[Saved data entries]

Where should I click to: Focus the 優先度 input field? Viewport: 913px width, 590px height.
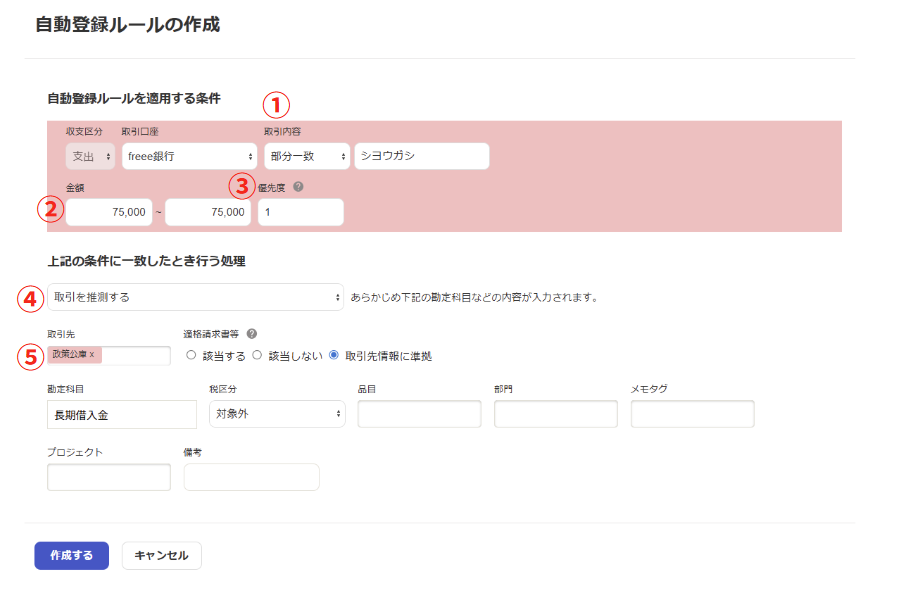coord(301,212)
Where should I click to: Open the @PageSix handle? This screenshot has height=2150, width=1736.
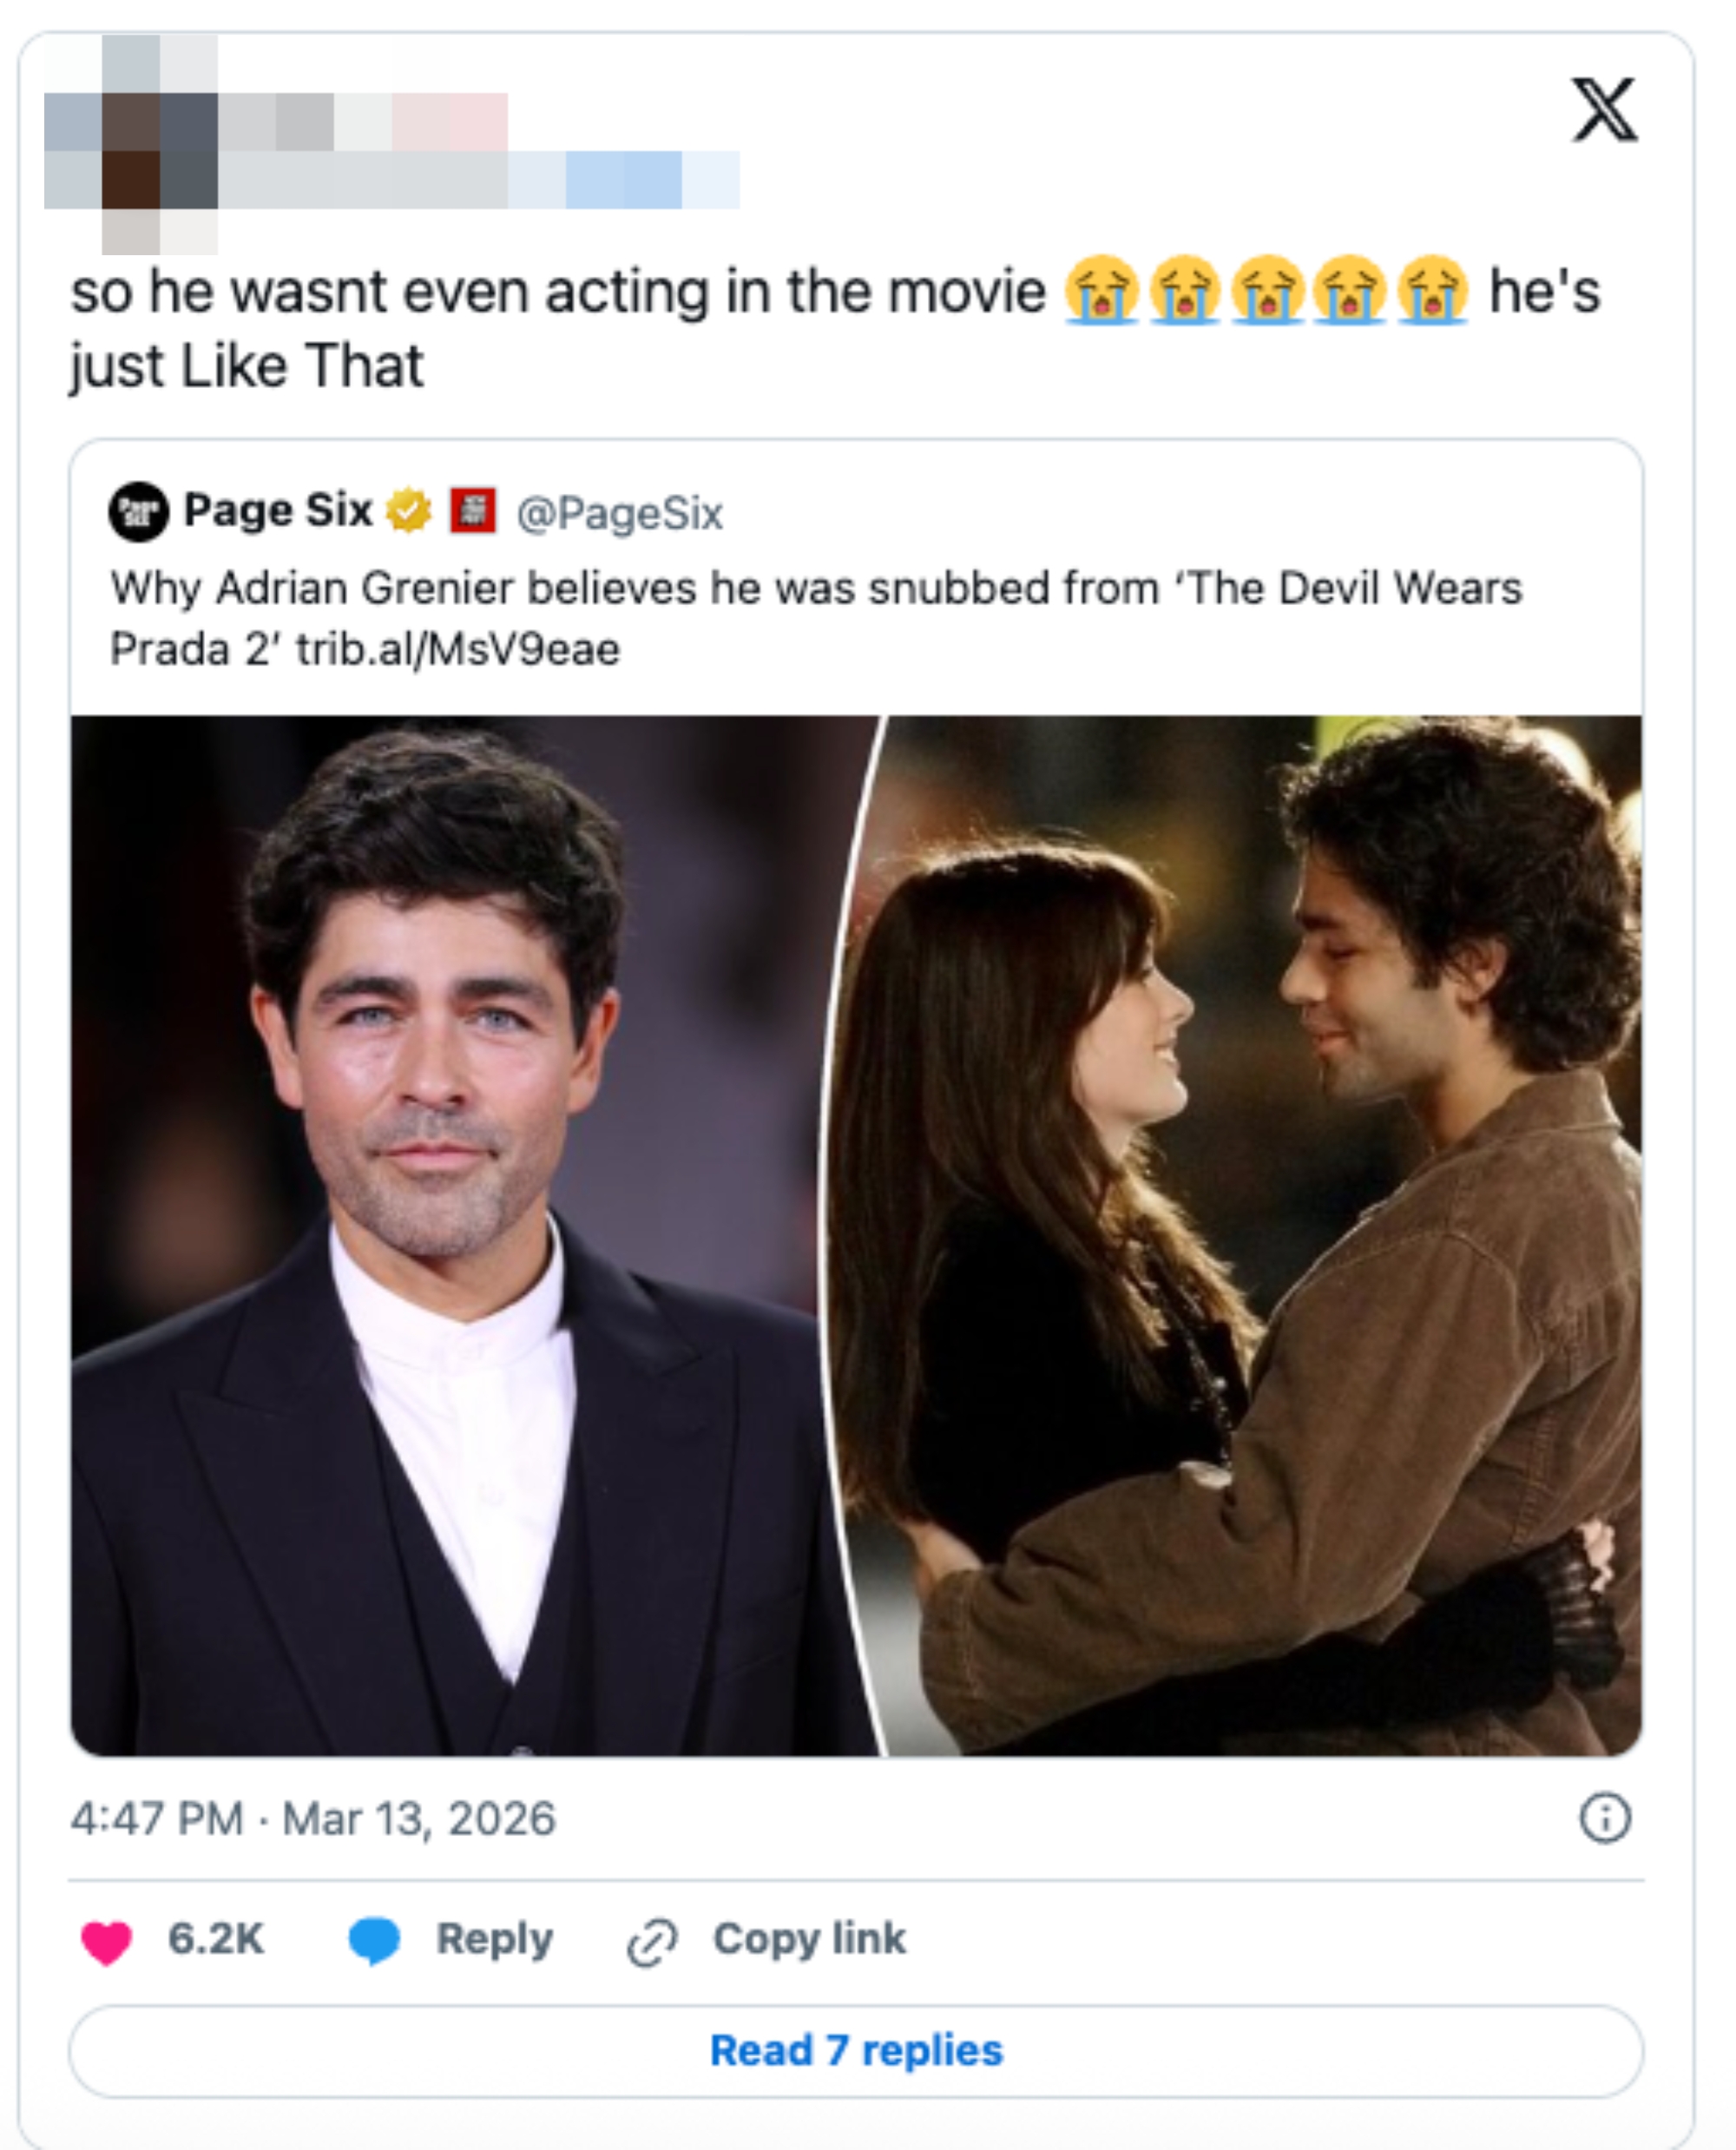[619, 513]
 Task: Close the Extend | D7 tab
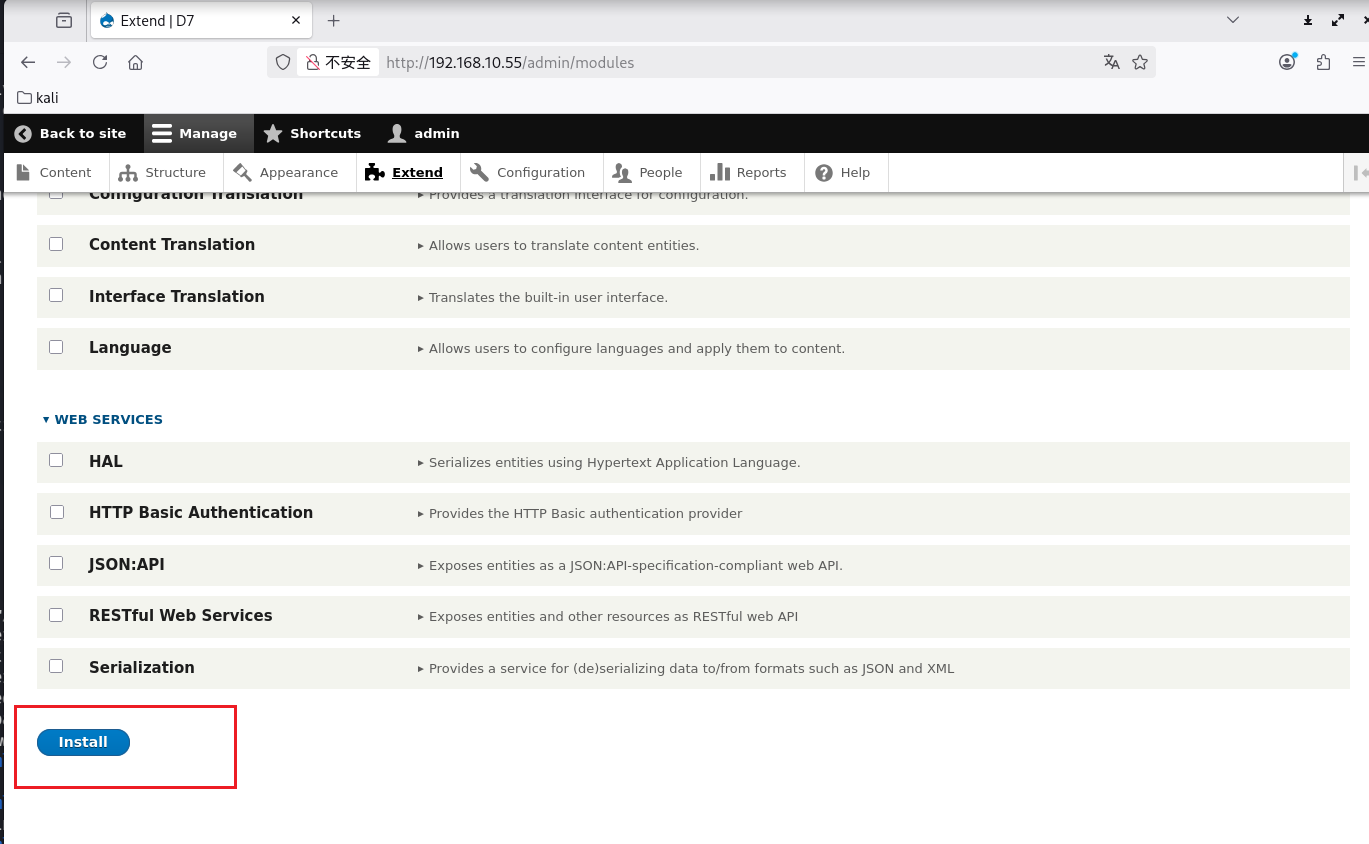pyautogui.click(x=296, y=20)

» YOUR INSTRUCTIONS: Set down all of the entries exactly. Leave the pictures out.

» COMPLETED TASK:
Where should I click to: Focus the 優先度 input field? Viewport: 913px width, 590px height.
coord(301,212)
Where should I click to: Open the @PageSix handle? This screenshot has height=2150, width=1736.
[619, 513]
 Task: Close the Extend | D7 tab
pyautogui.click(x=296, y=20)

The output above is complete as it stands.